───── Listed entries ─────

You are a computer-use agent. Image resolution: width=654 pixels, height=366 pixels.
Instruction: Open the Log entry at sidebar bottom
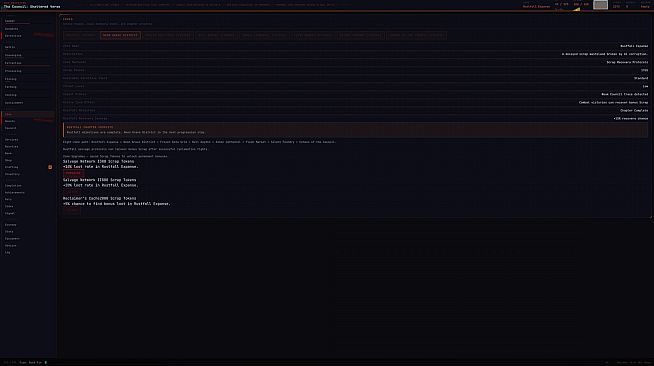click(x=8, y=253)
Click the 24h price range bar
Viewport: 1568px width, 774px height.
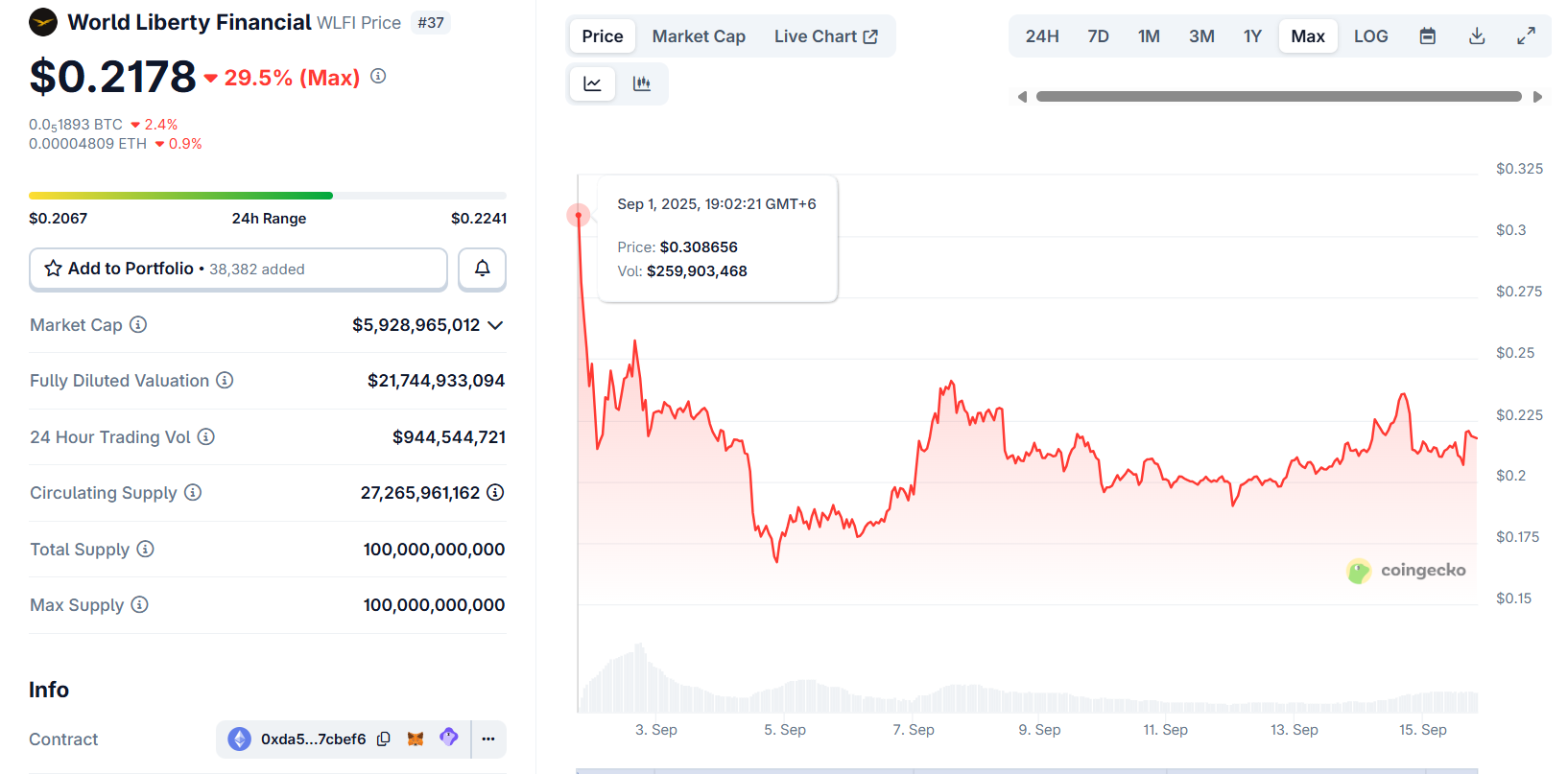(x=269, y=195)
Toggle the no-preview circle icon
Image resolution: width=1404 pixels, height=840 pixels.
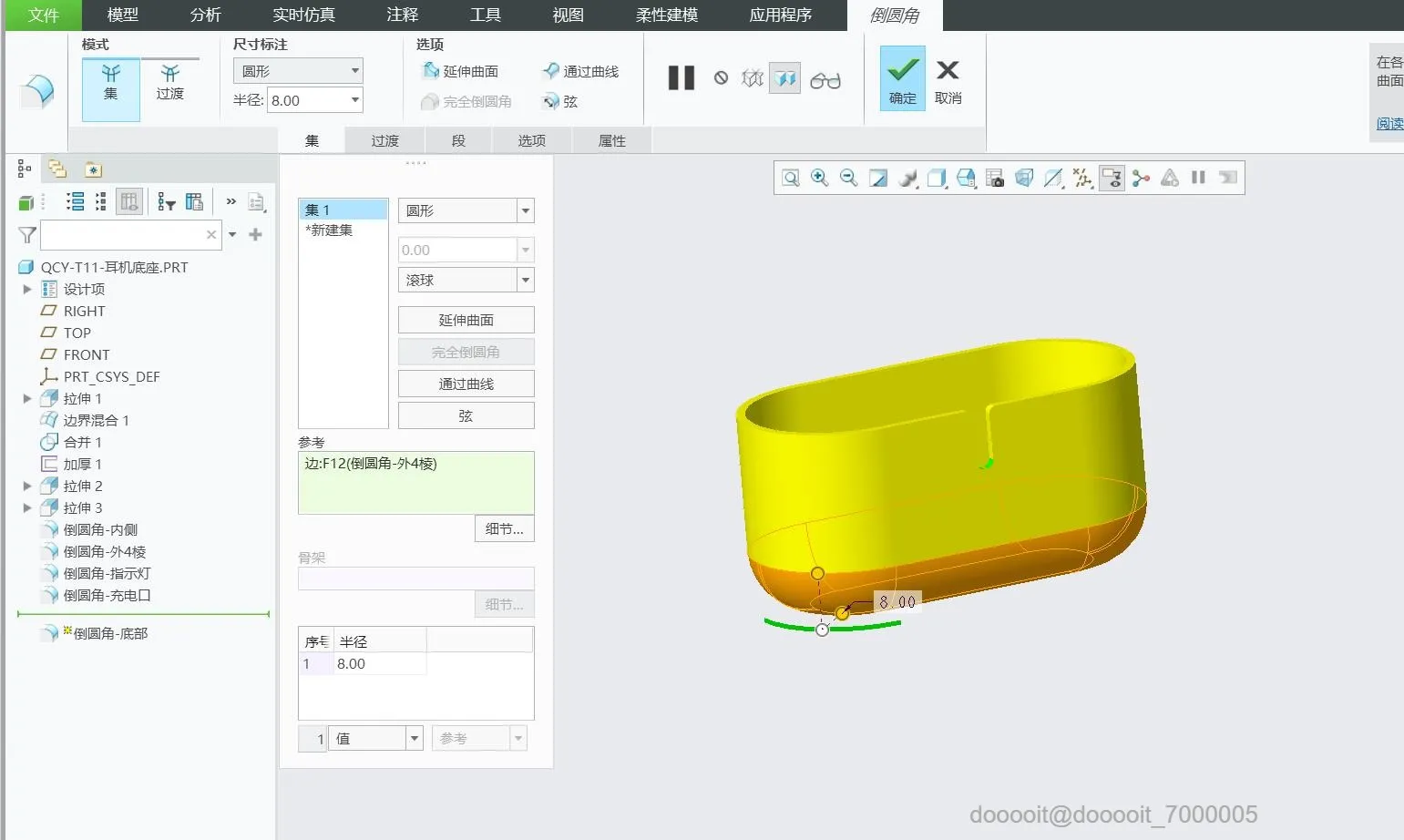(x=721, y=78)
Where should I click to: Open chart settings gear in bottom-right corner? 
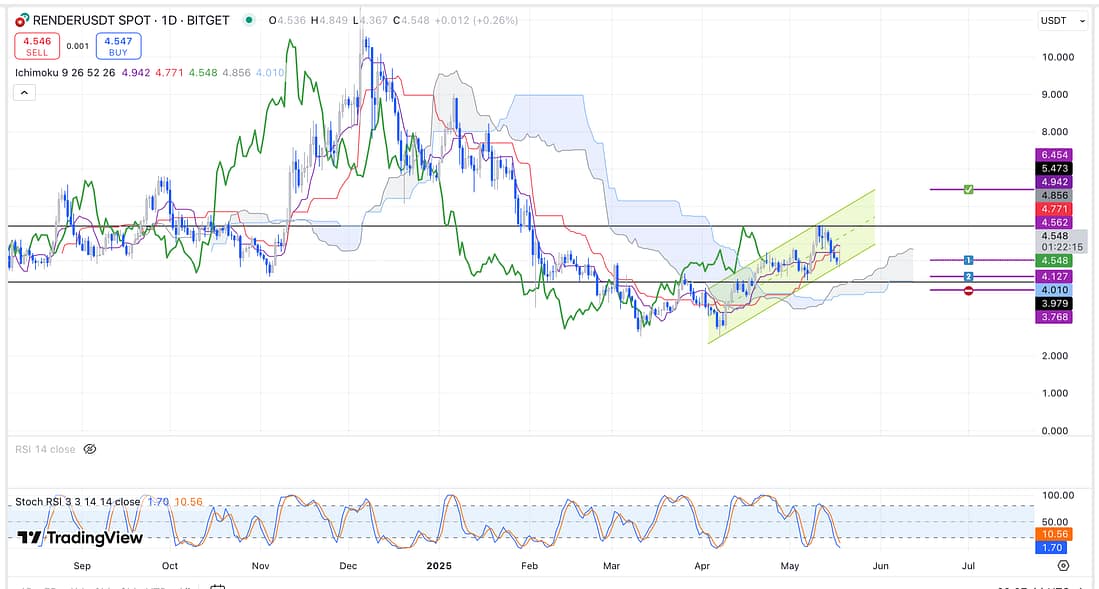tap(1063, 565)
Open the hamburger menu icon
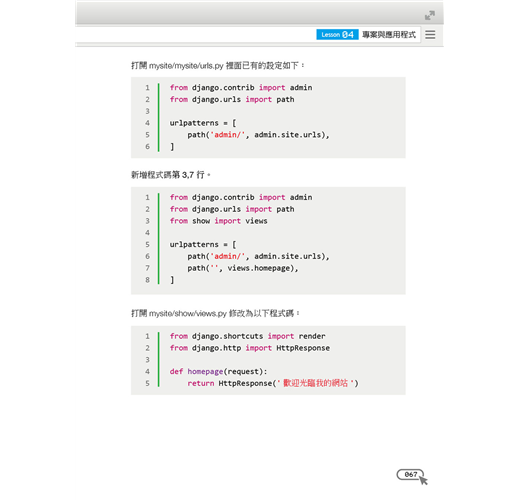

─────

### Action item
Leaving the pictures out, output the material exactly as it appears.

### Answer box
You are a computer-use agent. Image resolution: width=654 pixels, height=366 pixels.
Instruction: Open the Log entry at sidebar bottom
click(x=8, y=253)
Click the 24h price range bar
Viewport: 1568px width, 774px height.
(x=269, y=195)
Toggle the no-preview circle icon
Image resolution: width=1404 pixels, height=840 pixels.
(x=721, y=78)
Where should I click to: Open chart settings gear in bottom-right corner? 
tap(1063, 565)
Open the hamburger menu icon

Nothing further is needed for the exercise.